What the exercise asks: Format the lines from the start of the records through the line containing "The height and" as a JSON list of strings, one string per line, leaving out any blank lines.

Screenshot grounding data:
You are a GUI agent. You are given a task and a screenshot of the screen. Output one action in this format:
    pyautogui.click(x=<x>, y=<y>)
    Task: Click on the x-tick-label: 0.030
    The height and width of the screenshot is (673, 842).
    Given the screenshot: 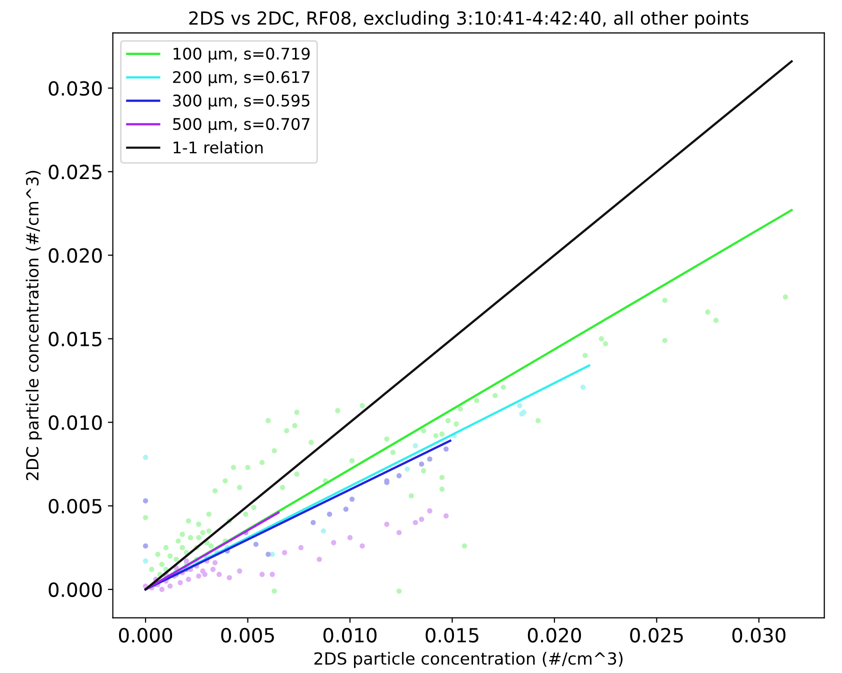 What is the action you would take?
    pyautogui.click(x=759, y=636)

Expected output:
[
  "You are a GUI agent. You are given a task and a screenshot of the screen. Output one action in this format:",
  "    pyautogui.click(x=<x>, y=<y>)",
  "    Task: Click on the x-tick-label: 0.030",
  "    The height and width of the screenshot is (673, 842)."
]